Senna motor sporlarına aşkı küçük yaşta başlamıştı. Annesini onun için “Kartinge daha çok vakit ayırmak için okulda derslerini dikkatlice dinlerdi ki evde bir daha vakit kaybetmesin diye” anlatıyor. Ailesinin maddi durumu da elvermesi sayesinde onu destekleyip bu büyük yeteneği dünyaya kazandırmışlardı. Kariyerine diğer pilotlar gibi kartingle başlayan Senna1977 yılında kazandığı Güney Amerika Karting Şampiyonasını takiben 1978 yılında Avrupaya geldi ve burada yarışmaya başladı. Burada takım arkadaşı Fullerton ile yarışmalarını daha sonra anlatacağı gibi en zevk aldığı ve en fazla sevdiği mücadele olduğunu açıklıyor. Burada herhangi bir politika veya para ödülü yoktu yarışlarda ve bu işi zevkle ve tutkuyla yapan pilotların yeriydi. Daha sonra Formula 1’in alt kademeleri olarak tanımlanabilecek çeşitli şampiyonalarda yarıştı ta ki 1984’te Toleman ile Formula 1’e ayak atıncaya kadar.

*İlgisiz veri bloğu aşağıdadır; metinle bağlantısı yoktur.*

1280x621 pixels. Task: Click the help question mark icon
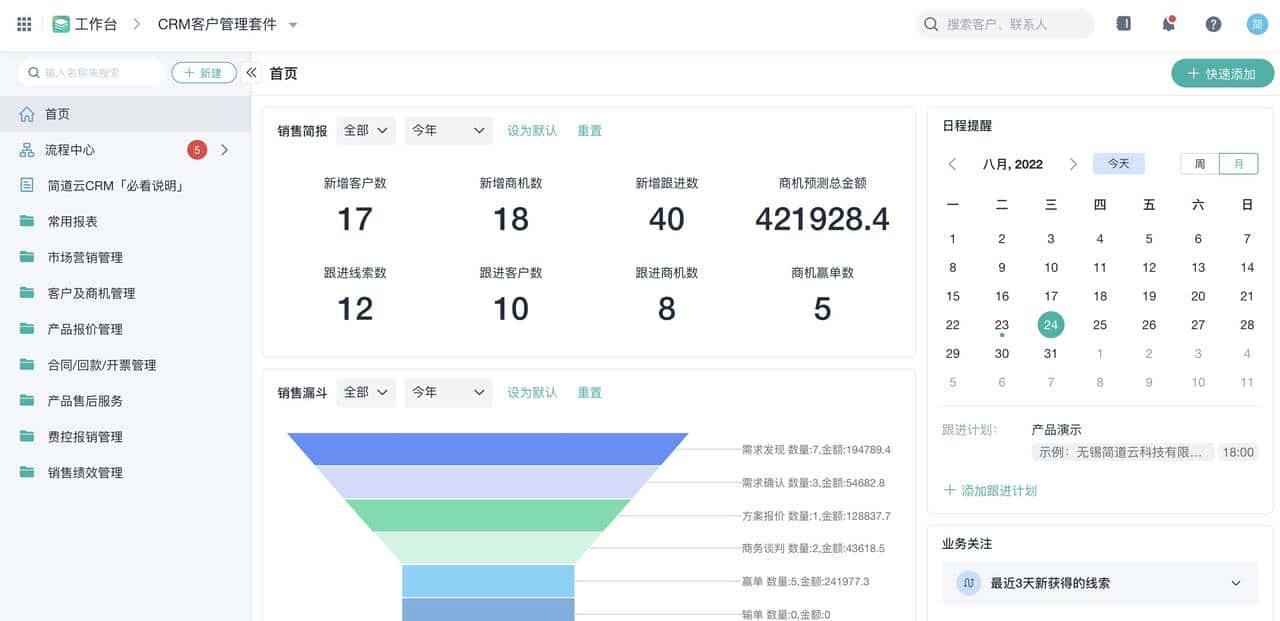pos(1213,23)
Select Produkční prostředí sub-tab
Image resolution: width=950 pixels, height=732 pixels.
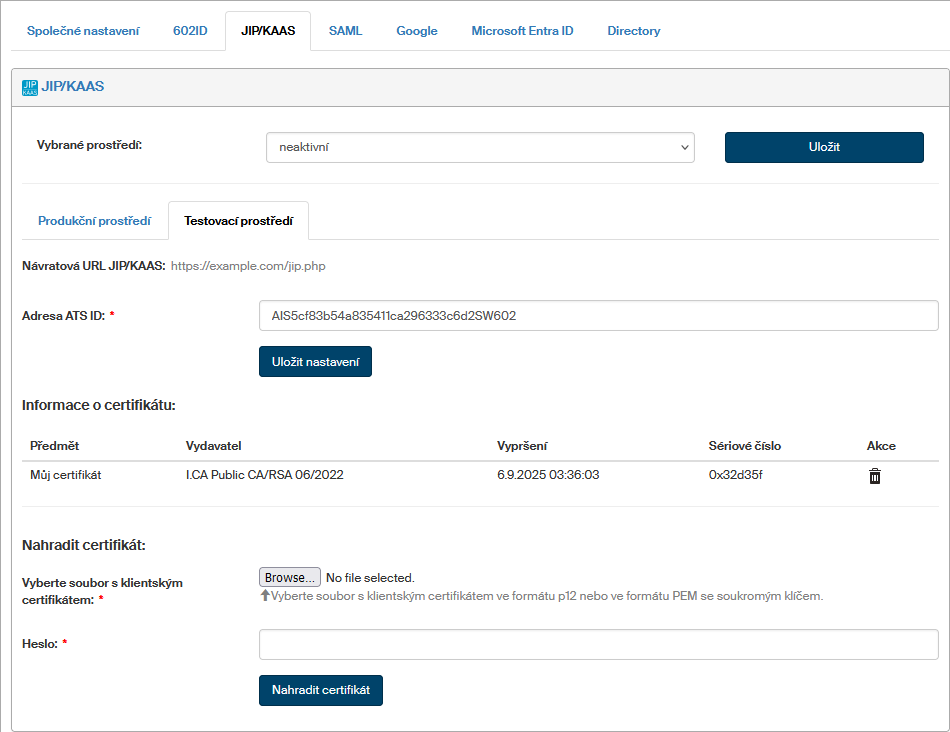coord(94,221)
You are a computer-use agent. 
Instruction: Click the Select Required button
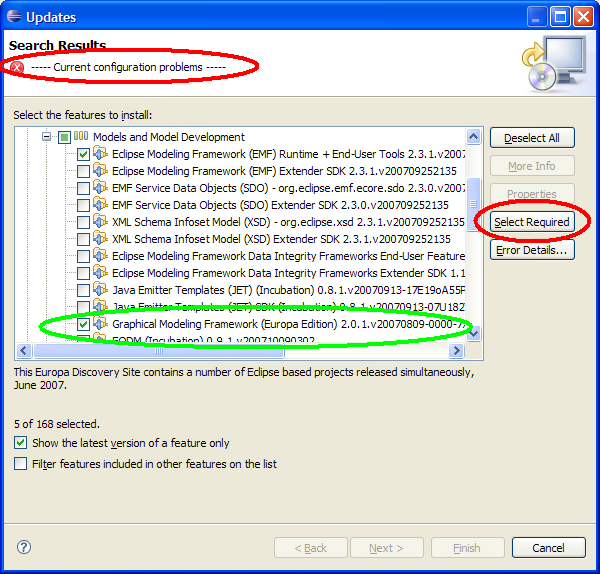532,222
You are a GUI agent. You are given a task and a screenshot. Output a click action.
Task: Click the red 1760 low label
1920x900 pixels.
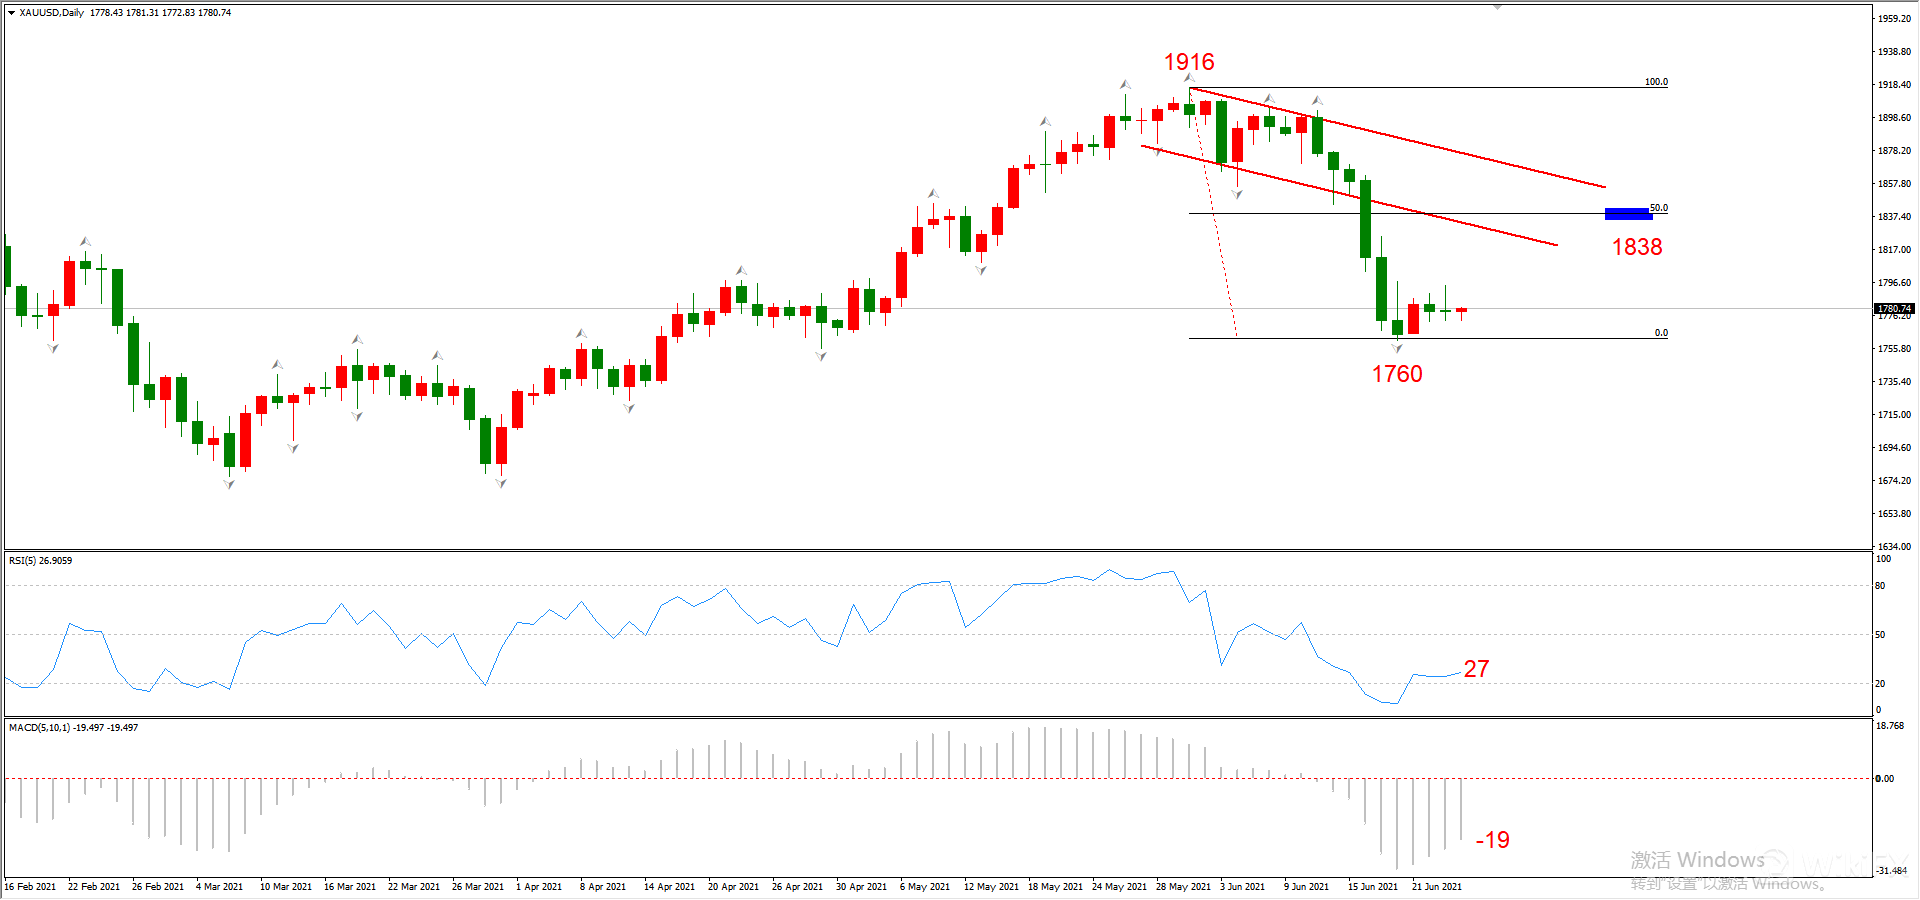[1397, 374]

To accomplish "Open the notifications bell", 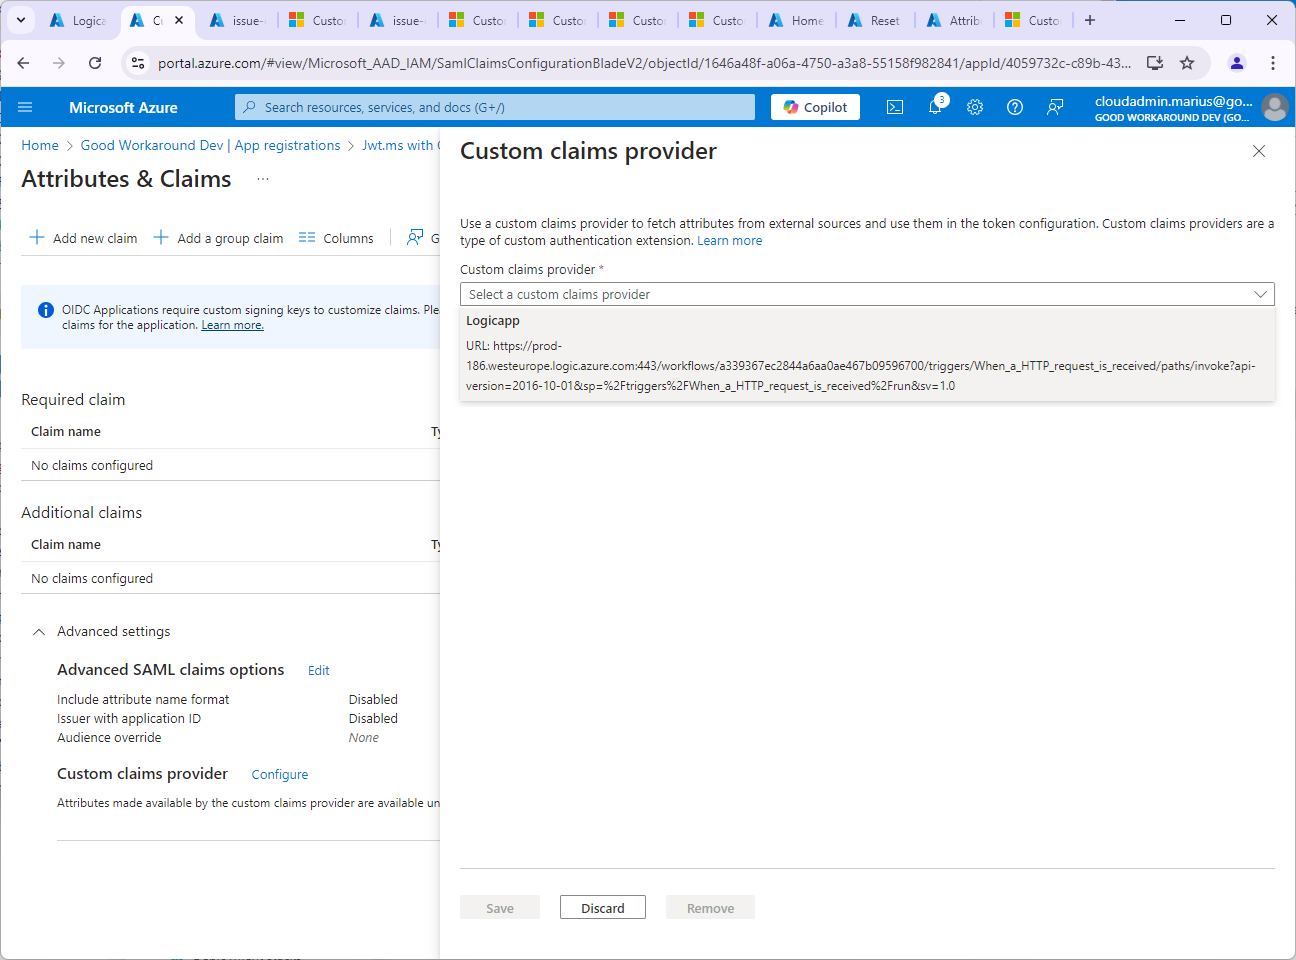I will (x=935, y=107).
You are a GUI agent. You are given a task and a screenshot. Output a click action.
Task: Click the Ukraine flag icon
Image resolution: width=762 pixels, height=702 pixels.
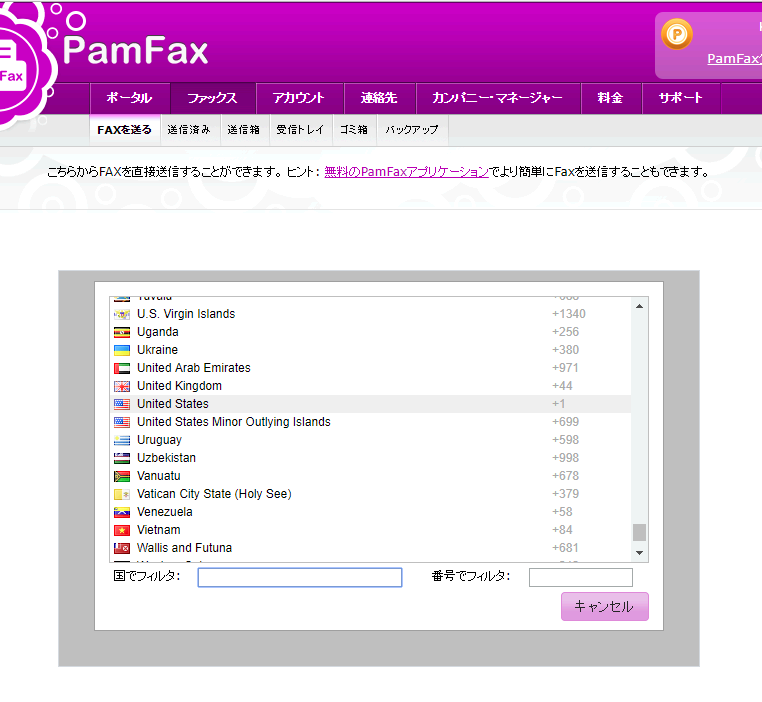coord(122,350)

Toleman ile 6 yarışı tamamlayıp
bunların üçünde podyuma çıktı. En iyi derecesi haksız şekilde aşırı yağmurdan
dolayı sonlandırılan Monako GP’si idi. Yarışa 13. sıradan tırmanıp ikinci
sıraya kadar yükselmişken Prost’un işareti üzerine aşırı yağmur gerekçesiyle
yarış sonlandırılmış ve Senna ikinci olmasına rağmen büyük bir sevinç gösterisi
sergilemişti. Burada sadece diğer pilotlarla ve takımlarla değil aynı zamanda
politika ve para ile yarıştığı intibası oluşmuştu kendisinde ve çoğu çevrede. O
dönemki FIA yapısı ve Prost’un FIA ile ilişkisine bakınca haklılık payı çok
yüksekti. “Rain master” lakabını buradaki perfomansıyla ipuçlarını verdiği ve
sonradan kanıtladığı yağmurlu yarışlardaki üstün performansı sayesinde almıştı
zira çok az pilot yağmurlu havalarda bu kadar iyi sürüş performansı
gösterebilmektedir. Bunu 1988 Japonya GP’sinde kötü çıkışa rağmen yağmurla
beraber Şampiyonluğu kazandığında kanıtlamıştı. Toleman Senna için yeterli
değildi, her ne kadar yetenekli olsa da daha iyi bir araca ihtiyacı vardı
şampiyon olmak ve podyumda kalıcı olmak için. Bunun için Lotus’a gitti ve
buradaki ikinci yarışından birincilikle, 1985 Portekiz GP, ayrıldı. Sezon
içinde ve sonraki üç sezon yarışlar kazanıp podyumda kalıcı yer edinmesine
rağmen bir türlü hayalini gerçekleştirememişti; Şampiyonluk. ’85 ve ‘86
sezonlarını dördüncülük ve ’87 sezonunu üçüncülük ile bitirdi. Bunu takip eden
sezonda en büyük rakibiyle takım arkadaşı olmuş ve kazadan önceki 6 sezon
yarışacağı McLaren’e geçmişti.
McLaren’deki ilk sezonunda Prost’u
geçip şampiyon olmuştu. Bunu başarması kolay olmadı tabii ki, önce sezonun
üçüncü yarışı Monako’da arayı açmışken yaptığı kaza onun sonraki yarışlarda
bambaşka bir atmosferde sürmesine neden oldu ve 7 yarıştan galibiyetle ayrıldı.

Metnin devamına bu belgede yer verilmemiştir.